▸ **WHAT YOU WILL DO**: In full and word for word, copy the records that follow.

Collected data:
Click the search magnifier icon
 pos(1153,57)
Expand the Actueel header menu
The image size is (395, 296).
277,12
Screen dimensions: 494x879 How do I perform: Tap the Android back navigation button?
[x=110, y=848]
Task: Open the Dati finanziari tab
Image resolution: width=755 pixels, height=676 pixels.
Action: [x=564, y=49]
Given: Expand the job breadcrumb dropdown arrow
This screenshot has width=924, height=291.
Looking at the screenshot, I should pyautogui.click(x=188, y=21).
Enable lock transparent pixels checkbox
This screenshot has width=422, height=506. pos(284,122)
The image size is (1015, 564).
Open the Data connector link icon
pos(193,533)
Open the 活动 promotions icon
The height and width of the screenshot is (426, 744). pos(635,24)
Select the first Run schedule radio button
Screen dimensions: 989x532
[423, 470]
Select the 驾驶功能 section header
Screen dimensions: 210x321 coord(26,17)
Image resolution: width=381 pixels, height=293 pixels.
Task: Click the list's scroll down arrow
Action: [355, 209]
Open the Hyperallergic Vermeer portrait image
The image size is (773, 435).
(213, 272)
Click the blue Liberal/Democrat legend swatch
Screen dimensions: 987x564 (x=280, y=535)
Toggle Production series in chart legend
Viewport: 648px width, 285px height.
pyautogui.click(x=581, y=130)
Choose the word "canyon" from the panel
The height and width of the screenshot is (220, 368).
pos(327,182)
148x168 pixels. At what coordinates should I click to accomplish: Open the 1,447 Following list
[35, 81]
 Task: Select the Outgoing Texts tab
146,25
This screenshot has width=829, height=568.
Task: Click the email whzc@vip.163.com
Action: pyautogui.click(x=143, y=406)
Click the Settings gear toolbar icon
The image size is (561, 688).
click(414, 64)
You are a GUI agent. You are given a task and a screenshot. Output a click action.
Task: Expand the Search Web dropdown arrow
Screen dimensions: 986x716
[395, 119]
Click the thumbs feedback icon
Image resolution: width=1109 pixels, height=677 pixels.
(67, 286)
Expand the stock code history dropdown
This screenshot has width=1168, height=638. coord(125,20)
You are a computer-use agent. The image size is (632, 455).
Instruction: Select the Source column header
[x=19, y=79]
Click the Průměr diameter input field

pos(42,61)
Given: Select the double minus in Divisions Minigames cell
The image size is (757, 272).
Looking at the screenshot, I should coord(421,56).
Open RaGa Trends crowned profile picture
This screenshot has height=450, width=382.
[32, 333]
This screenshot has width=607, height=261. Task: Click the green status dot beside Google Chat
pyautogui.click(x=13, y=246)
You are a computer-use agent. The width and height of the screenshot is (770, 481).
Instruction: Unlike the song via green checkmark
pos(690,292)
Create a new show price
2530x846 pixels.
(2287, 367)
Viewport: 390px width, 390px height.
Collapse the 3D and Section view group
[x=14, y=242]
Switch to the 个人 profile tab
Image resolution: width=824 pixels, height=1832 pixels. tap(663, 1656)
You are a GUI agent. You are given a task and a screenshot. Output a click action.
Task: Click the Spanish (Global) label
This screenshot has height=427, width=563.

▸ **ANSWER SECTION**:
Click the search magnifier icon
 pos(1153,57)
Expand the Actueel header menu
The image size is (395, 296).
277,12
Screen dimensions: 494x879 How do I perform: Tap the Android back navigation button?
[x=110, y=848]
Task: Open the Dati finanziari tab
Image resolution: width=755 pixels, height=676 pixels.
Action: [x=564, y=49]
Given: Expand the job breadcrumb dropdown arrow
This screenshot has width=924, height=291.
Looking at the screenshot, I should pyautogui.click(x=188, y=21).
Enable lock transparent pixels checkbox
This screenshot has width=422, height=506. pos(284,122)
The image size is (1015, 564).
Open the Data connector link icon
pos(193,533)
Open the 活动 promotions icon
The height and width of the screenshot is (426, 744). pos(635,24)
Select the first Run schedule radio button
Screen dimensions: 989x532
[423, 470]
Select the 驾驶功能 section header
Screen dimensions: 210x321 coord(26,17)
Image resolution: width=381 pixels, height=293 pixels.
Task: Click the list's scroll down arrow
Action: [355, 209]
Open the Hyperallergic Vermeer portrait image
The image size is (773, 435).
(213, 272)
Click the blue Liberal/Democrat legend swatch
Screen dimensions: 987x564 (x=280, y=535)
Toggle Production series in chart legend
Viewport: 648px width, 285px height.
pyautogui.click(x=581, y=130)
Choose the word "canyon" from the panel
The height and width of the screenshot is (220, 368).
pos(327,182)
148x168 pixels. At what coordinates should I click to accomplish: Open the 1,447 Following list
[35, 81]
 Task: Select the Outgoing Texts tab
146,25
This screenshot has width=829, height=568.
Task: Click the email whzc@vip.163.com
Action: pyautogui.click(x=143, y=406)
Click the Settings gear toolbar icon
The image size is (561, 688).
click(414, 64)
You are a GUI agent. You are given a task and a screenshot. Output a click action.
Task: Expand the Search Web dropdown arrow
Screen dimensions: 986x716
[395, 119]
Click the thumbs feedback icon
Image resolution: width=1109 pixels, height=677 pixels.
(67, 286)
Expand the stock code history dropdown
This screenshot has width=1168, height=638. coord(125,20)
You are a computer-use agent. The image size is (632, 455).
Instruction: Select the Source column header
[x=19, y=79]
Click the Průměr diameter input field

pos(42,61)
Given: Select the double minus in Divisions Minigames cell
The image size is (757, 272).
Looking at the screenshot, I should coord(421,56).
Open RaGa Trends crowned profile picture
This screenshot has height=450, width=382.
[32, 333]
This screenshot has width=607, height=261. Task: Click the green status dot beside Google Chat
pyautogui.click(x=13, y=246)
You are a computer-use agent. The width and height of the screenshot is (770, 481).
Instruction: Unlike the song via green checkmark
pos(690,292)
Create a new show price
2530x846 pixels.
(2287, 367)
Viewport: 390px width, 390px height.
Collapse the 3D and Section view group
[x=14, y=242]
Switch to the 个人 profile tab
Image resolution: width=824 pixels, height=1832 pixels. tap(663, 1656)
You are a GUI agent. You are given a task and a screenshot. Output a click action.
Task: Click the Spanish (Global) label
This screenshot has height=427, width=563.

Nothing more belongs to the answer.